__TASK DETAILS__: Without changing a single word, set down all of the records.

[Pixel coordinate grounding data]
*-*-*
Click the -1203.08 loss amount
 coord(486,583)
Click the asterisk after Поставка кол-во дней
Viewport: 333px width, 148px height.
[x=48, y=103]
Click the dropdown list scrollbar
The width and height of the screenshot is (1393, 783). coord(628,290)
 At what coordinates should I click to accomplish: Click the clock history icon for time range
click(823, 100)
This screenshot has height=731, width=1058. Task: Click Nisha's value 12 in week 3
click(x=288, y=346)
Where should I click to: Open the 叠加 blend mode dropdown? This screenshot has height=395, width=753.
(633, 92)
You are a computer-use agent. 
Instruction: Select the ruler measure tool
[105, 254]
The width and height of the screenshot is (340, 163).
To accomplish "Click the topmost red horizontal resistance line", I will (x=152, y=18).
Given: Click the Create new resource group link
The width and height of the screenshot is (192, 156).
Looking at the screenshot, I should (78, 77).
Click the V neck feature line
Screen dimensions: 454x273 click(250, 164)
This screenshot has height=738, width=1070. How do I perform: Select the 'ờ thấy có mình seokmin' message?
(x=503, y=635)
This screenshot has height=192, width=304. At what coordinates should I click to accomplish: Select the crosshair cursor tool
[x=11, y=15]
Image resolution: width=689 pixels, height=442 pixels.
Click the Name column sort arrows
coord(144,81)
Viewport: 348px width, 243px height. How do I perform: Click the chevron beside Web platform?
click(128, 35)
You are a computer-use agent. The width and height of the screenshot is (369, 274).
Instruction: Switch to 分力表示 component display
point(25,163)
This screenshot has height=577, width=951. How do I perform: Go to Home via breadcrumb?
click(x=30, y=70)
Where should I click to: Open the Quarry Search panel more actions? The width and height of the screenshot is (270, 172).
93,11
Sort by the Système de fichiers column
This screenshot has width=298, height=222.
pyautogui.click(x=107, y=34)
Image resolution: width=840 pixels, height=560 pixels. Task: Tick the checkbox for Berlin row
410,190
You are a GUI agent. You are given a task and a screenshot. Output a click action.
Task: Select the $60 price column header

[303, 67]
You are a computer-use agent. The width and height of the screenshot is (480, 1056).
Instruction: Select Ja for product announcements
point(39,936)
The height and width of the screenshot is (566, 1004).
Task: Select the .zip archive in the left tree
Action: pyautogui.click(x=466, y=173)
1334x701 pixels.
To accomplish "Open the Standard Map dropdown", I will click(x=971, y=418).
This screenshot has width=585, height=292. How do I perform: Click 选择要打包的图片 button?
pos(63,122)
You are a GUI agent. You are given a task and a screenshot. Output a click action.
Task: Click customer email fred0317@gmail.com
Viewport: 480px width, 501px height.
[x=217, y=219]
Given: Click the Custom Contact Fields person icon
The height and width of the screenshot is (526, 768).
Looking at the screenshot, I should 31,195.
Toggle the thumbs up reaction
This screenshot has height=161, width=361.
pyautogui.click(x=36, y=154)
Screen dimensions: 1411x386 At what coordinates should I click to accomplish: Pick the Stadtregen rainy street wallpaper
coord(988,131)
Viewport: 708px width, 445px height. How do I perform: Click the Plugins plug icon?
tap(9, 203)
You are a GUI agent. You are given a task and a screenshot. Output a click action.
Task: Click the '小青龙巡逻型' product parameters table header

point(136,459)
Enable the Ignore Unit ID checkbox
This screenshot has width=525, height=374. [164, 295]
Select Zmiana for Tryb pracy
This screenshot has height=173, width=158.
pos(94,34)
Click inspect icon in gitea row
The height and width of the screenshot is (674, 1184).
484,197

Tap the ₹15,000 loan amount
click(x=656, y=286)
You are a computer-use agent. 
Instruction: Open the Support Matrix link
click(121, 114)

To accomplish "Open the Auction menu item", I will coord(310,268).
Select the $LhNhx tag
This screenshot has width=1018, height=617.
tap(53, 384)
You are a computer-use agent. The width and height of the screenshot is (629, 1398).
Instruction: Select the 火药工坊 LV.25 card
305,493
*-*-*
__WRITTEN ANSWER__:
Click the -1203.08 loss amount
 coord(486,583)
Click the asterisk after Поставка кол-во дней
Viewport: 333px width, 148px height.
[x=48, y=103]
Click the dropdown list scrollbar
The width and height of the screenshot is (1393, 783). coord(628,290)
 At what coordinates should I click to accomplish: Click the clock history icon for time range
click(823, 100)
This screenshot has height=731, width=1058. Task: Click Nisha's value 12 in week 3
click(x=288, y=346)
Where should I click to: Open the 叠加 blend mode dropdown? This screenshot has height=395, width=753.
(633, 92)
You are a computer-use agent. 
Instruction: Select the ruler measure tool
[105, 254]
The width and height of the screenshot is (340, 163).
To accomplish "Click the topmost red horizontal resistance line", I will (x=152, y=18).
Given: Click the Create new resource group link
The width and height of the screenshot is (192, 156).
Looking at the screenshot, I should (78, 77).
Click the V neck feature line
Screen dimensions: 454x273 click(250, 164)
This screenshot has height=738, width=1070. How do I perform: Select the 'ờ thấy có mình seokmin' message?
(x=503, y=635)
This screenshot has height=192, width=304. At what coordinates should I click to accomplish: Select the crosshair cursor tool
[x=11, y=15]
Image resolution: width=689 pixels, height=442 pixels.
Click the Name column sort arrows
coord(144,81)
Viewport: 348px width, 243px height. How do I perform: Click the chevron beside Web platform?
click(128, 35)
You are a computer-use agent. The width and height of the screenshot is (369, 274).
Instruction: Switch to 分力表示 component display
point(25,163)
This screenshot has height=577, width=951. How do I perform: Go to Home via breadcrumb?
click(x=30, y=70)
Where should I click to: Open the Quarry Search panel more actions? The width and height of the screenshot is (270, 172).
93,11
Sort by the Système de fichiers column
This screenshot has width=298, height=222.
pyautogui.click(x=107, y=34)
Image resolution: width=840 pixels, height=560 pixels. Task: Tick the checkbox for Berlin row
410,190
You are a GUI agent. You are given a task and a screenshot. Output a click action.
Task: Select the $60 price column header

[303, 67]
You are a computer-use agent. The width and height of the screenshot is (480, 1056).
Instruction: Select Ja for product announcements
point(39,936)
The height and width of the screenshot is (566, 1004).
Task: Select the .zip archive in the left tree
Action: pyautogui.click(x=466, y=173)
1334x701 pixels.
To accomplish "Open the Standard Map dropdown", I will click(x=971, y=418).
This screenshot has width=585, height=292. How do I perform: Click 选择要打包的图片 button?
pos(63,122)
You are a GUI agent. You are given a task and a screenshot. Output a click action.
Task: Click customer email fred0317@gmail.com
Viewport: 480px width, 501px height.
[x=217, y=219]
Given: Click the Custom Contact Fields person icon
The height and width of the screenshot is (526, 768).
Looking at the screenshot, I should 31,195.
Toggle the thumbs up reaction
This screenshot has height=161, width=361.
pyautogui.click(x=36, y=154)
Screen dimensions: 1411x386 At what coordinates should I click to accomplish: Pick the Stadtregen rainy street wallpaper
coord(988,131)
Viewport: 708px width, 445px height. How do I perform: Click the Plugins plug icon?
tap(9, 203)
You are a GUI agent. You are given a task and a screenshot. Output a click action.
Task: Click the '小青龙巡逻型' product parameters table header

point(136,459)
Enable the Ignore Unit ID checkbox
This screenshot has width=525, height=374. [164, 295]
Select Zmiana for Tryb pracy
This screenshot has height=173, width=158.
pos(94,34)
Click inspect icon in gitea row
The height and width of the screenshot is (674, 1184).
484,197

Tap the ₹15,000 loan amount
click(x=656, y=286)
You are a computer-use agent. 
Instruction: Open the Support Matrix link
click(121, 114)

To accomplish "Open the Auction menu item", I will coord(310,268).
Select the $LhNhx tag
This screenshot has width=1018, height=617.
tap(53, 384)
You are a computer-use agent. The width and height of the screenshot is (629, 1398).
Instruction: Select the 火药工坊 LV.25 card
305,493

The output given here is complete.